At the Supreme Court last week, Justice Antonin Scalia summed up what he and other justices seemed to consider the least bad outcome in a difficult case: “It seems to me you call the game off.”
The game in this case is a multibillion-dollar contract the government made in 1988 with General Dynamics and McDonnell Douglas to build a stealth aircraft, the A-12 Avenger. The issue before the court in General Dynamics Corporation v. United States is whether the government can use the state-secrets privilege to avoid explaining why it wouldn’t share classified technology with them. Two weeks before the companies were supposed to deliver an initial A-12 prototype, they reported it would be delayed a year or more. Six months later, the government canceled the contract, saying the companies had defaulted. The contractors’ primary defense was that the government caused the delay by not sharing information with them, and they insist they should be paid for work done before the contract was ended.
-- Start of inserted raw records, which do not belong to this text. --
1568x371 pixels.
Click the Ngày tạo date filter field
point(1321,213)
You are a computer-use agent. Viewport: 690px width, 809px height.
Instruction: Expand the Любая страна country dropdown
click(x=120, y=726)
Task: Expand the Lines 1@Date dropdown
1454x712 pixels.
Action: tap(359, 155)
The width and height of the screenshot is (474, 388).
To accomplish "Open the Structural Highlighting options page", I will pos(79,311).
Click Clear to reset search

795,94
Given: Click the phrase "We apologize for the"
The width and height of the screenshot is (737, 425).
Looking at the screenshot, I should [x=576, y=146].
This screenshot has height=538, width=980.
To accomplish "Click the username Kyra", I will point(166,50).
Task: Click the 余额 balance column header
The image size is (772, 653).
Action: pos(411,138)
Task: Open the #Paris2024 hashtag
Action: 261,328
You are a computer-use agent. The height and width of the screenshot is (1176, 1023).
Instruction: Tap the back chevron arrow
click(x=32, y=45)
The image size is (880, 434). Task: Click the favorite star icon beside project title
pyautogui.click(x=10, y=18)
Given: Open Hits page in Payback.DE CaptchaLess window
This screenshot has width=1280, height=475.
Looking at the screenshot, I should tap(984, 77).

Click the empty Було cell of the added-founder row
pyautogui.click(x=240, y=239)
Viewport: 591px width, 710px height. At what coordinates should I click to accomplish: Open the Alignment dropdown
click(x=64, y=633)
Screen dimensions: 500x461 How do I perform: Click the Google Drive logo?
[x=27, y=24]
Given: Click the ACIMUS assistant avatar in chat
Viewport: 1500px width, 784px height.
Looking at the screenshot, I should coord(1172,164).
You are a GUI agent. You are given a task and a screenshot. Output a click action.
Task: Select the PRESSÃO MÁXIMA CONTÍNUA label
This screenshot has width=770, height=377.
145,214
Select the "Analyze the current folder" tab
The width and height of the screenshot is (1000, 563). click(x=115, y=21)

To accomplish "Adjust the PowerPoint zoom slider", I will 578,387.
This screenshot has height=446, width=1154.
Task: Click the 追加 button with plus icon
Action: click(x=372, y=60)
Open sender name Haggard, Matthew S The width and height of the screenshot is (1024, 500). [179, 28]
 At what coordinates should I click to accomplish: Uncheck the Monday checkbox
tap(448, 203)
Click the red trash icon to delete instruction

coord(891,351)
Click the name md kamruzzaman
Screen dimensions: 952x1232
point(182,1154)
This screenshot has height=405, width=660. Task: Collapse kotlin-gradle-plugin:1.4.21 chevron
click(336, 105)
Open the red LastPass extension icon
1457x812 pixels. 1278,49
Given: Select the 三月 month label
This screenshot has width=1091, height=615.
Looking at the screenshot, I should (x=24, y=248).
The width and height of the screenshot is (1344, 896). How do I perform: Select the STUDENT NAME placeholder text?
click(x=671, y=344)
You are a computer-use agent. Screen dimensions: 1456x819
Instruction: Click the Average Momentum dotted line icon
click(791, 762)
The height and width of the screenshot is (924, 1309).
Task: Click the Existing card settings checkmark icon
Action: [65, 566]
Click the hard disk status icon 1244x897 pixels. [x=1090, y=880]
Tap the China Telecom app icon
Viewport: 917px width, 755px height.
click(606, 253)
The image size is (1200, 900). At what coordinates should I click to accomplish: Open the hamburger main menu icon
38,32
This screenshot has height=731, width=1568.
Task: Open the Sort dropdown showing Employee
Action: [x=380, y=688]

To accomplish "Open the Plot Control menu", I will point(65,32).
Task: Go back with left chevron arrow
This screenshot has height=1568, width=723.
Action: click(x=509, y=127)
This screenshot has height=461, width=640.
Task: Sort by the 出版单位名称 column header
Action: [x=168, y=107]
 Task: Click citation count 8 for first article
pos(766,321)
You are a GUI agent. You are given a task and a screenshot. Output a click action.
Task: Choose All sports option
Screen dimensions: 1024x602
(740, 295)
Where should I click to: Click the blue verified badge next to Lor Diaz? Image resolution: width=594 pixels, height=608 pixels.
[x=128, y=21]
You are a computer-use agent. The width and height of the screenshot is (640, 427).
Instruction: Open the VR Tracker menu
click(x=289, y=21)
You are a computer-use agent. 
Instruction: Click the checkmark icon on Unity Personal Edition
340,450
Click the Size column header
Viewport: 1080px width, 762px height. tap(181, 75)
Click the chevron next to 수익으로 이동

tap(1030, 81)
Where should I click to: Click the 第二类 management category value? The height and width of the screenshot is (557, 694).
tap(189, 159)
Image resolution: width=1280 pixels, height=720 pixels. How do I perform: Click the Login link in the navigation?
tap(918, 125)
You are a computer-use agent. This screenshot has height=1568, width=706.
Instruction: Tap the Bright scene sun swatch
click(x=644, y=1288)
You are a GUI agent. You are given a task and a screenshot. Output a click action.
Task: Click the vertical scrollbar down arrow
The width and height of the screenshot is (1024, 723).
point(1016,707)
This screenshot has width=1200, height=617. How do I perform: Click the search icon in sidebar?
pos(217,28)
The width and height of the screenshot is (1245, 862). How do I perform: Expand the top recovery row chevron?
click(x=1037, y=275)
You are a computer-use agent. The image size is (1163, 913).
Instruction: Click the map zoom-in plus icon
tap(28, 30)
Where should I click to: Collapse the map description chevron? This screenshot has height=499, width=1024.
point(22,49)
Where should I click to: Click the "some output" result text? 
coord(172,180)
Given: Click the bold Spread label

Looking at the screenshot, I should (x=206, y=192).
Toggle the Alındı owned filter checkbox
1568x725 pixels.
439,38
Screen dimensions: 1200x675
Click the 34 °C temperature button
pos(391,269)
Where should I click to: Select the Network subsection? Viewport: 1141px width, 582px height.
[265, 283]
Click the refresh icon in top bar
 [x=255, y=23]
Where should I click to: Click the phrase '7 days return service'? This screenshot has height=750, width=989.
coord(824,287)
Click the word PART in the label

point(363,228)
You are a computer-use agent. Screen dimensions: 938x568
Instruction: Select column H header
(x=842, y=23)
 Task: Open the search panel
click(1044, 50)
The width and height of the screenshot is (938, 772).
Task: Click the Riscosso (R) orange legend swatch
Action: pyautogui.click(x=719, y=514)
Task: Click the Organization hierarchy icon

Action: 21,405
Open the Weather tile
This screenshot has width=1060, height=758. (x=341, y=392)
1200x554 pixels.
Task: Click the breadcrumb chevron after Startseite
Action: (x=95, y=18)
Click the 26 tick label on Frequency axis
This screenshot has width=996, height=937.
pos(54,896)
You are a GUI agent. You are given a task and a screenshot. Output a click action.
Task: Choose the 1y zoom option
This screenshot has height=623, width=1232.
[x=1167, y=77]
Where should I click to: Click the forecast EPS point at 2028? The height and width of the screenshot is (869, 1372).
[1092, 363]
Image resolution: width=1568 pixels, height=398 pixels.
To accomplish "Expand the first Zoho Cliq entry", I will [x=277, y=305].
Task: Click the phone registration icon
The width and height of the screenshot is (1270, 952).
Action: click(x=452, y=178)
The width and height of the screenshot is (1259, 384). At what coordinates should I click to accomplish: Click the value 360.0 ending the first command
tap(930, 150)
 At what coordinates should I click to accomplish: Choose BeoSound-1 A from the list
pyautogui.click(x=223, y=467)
If the court favors the government’s argument, the government will collect $2.9 billion — $1.35 billion it claims it’s owed under the contract, plus 20 years of interest. If the contractors prevail, they will collect $2.6 billion — $1.2 billion to cover “actual costs” plus interest.
It’s not hard to see why Justice Scalia sought what he called “a ‘go away’ principle of jurisprudence,” with no more money changing hands. But that would require ignoring the trouble with the state-secrets privilege.